▶ **Task brief**
Copy the entries below word for word, starting at the first line and ending with the line that contains "will (24, 280).".
+++ Given records +++
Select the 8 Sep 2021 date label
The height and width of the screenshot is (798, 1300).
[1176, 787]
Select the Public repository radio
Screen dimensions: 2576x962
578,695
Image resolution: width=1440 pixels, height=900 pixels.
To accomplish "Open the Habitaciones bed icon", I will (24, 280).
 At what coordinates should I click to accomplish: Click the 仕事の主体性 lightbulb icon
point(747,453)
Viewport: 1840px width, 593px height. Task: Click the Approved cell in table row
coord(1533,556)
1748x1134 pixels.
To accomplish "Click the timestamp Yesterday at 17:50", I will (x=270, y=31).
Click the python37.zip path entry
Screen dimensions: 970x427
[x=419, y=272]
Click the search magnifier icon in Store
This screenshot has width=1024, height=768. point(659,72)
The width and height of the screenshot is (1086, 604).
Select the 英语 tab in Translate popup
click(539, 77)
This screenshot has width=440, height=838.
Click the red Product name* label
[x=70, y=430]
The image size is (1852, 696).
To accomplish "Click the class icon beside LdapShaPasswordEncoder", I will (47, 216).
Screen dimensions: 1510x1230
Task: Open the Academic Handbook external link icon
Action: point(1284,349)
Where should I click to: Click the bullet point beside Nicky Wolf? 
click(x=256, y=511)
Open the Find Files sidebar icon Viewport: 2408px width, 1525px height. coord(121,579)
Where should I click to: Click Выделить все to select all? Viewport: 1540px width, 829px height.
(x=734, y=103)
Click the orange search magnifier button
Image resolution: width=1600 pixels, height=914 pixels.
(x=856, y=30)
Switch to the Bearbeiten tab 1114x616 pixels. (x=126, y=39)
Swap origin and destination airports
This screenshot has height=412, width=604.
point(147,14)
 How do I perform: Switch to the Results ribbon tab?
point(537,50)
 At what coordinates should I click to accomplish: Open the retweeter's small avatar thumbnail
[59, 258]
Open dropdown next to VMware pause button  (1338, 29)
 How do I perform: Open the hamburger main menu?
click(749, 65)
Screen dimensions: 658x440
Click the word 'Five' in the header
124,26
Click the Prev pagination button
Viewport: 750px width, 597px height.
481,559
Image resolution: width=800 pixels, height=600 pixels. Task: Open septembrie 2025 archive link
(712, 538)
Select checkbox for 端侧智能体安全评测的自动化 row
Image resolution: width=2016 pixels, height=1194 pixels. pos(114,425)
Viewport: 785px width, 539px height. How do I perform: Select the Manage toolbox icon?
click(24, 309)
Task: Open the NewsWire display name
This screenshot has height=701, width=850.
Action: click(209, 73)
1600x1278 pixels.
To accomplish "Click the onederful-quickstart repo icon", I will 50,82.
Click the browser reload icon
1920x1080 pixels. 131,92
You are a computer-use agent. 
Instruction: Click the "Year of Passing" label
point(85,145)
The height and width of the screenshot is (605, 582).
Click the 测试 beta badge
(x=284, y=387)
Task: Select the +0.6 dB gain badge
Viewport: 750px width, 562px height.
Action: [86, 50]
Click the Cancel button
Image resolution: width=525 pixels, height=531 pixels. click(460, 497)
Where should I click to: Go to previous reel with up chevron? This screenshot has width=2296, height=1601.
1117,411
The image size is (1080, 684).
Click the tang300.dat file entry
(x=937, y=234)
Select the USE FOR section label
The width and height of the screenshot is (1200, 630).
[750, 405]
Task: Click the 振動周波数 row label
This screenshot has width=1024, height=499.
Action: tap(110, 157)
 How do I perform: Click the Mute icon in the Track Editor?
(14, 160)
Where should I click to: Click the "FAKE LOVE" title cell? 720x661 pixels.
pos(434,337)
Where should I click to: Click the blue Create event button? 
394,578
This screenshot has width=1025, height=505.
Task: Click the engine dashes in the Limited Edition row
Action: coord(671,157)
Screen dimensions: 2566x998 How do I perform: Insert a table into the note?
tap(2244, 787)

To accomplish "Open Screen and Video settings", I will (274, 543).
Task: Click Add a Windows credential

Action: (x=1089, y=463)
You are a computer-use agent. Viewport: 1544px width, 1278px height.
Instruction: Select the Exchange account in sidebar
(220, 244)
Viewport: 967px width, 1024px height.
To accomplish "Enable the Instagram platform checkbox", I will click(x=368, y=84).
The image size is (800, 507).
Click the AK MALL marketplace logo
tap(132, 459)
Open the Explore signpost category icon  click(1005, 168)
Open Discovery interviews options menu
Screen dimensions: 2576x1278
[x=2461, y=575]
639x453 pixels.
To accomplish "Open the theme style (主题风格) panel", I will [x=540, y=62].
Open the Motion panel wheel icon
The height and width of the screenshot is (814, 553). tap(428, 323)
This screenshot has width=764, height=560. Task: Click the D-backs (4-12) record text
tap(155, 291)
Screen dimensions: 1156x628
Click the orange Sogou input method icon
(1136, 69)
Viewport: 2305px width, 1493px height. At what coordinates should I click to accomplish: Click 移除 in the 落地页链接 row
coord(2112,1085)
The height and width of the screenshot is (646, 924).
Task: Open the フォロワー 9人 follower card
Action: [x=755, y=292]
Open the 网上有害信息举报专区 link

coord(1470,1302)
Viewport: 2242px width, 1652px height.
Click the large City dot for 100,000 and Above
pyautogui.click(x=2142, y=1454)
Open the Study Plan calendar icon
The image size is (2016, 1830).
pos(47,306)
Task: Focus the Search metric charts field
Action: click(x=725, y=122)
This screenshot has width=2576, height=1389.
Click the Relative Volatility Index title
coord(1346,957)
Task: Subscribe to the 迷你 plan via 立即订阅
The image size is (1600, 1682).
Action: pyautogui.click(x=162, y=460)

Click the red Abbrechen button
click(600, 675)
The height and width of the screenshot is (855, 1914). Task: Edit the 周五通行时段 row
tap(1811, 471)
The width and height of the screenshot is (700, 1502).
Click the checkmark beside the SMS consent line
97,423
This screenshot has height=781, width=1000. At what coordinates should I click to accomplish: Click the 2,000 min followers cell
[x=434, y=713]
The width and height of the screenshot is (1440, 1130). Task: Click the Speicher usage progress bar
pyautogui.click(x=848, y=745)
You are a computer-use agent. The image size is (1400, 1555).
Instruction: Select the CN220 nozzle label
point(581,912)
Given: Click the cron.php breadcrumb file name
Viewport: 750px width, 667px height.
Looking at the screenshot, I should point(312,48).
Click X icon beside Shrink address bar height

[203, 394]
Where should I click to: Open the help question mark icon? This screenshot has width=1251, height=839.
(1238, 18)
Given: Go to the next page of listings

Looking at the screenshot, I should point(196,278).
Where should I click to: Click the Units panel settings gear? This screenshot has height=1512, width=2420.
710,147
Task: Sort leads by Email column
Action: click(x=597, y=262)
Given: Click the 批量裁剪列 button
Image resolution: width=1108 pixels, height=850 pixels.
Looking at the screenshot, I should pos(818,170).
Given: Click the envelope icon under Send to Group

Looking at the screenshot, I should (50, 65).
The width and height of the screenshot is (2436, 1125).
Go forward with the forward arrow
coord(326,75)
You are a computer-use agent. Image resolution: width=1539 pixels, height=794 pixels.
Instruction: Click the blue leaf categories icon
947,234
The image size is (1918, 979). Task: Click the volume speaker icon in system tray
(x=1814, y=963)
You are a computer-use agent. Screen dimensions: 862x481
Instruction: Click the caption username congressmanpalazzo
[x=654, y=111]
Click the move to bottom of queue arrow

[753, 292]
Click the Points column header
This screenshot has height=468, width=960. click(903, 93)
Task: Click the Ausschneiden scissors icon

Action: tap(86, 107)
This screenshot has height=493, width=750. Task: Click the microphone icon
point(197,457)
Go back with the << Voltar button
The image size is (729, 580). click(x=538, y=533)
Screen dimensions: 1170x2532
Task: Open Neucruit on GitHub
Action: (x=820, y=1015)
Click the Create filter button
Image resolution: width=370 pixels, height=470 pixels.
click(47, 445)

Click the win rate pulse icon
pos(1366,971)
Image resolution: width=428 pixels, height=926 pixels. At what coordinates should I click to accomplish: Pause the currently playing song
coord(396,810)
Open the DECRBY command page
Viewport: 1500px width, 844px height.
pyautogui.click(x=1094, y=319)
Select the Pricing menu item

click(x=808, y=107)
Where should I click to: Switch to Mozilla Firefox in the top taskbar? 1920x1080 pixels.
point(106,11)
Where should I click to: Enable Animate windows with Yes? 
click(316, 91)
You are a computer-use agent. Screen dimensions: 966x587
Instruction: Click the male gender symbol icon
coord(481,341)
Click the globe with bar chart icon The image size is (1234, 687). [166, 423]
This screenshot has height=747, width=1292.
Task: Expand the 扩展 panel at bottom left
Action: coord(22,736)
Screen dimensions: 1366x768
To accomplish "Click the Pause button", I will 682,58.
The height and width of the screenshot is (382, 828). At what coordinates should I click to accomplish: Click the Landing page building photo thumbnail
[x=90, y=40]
+++
▶ **Completed task**
Select the 8 Sep 2021 date label
The height and width of the screenshot is (798, 1300).
[1176, 787]
Select the Public repository radio
Screen dimensions: 2576x962
578,695
Image resolution: width=1440 pixels, height=900 pixels.
To accomplish "Open the Habitaciones bed icon", I will (24, 280).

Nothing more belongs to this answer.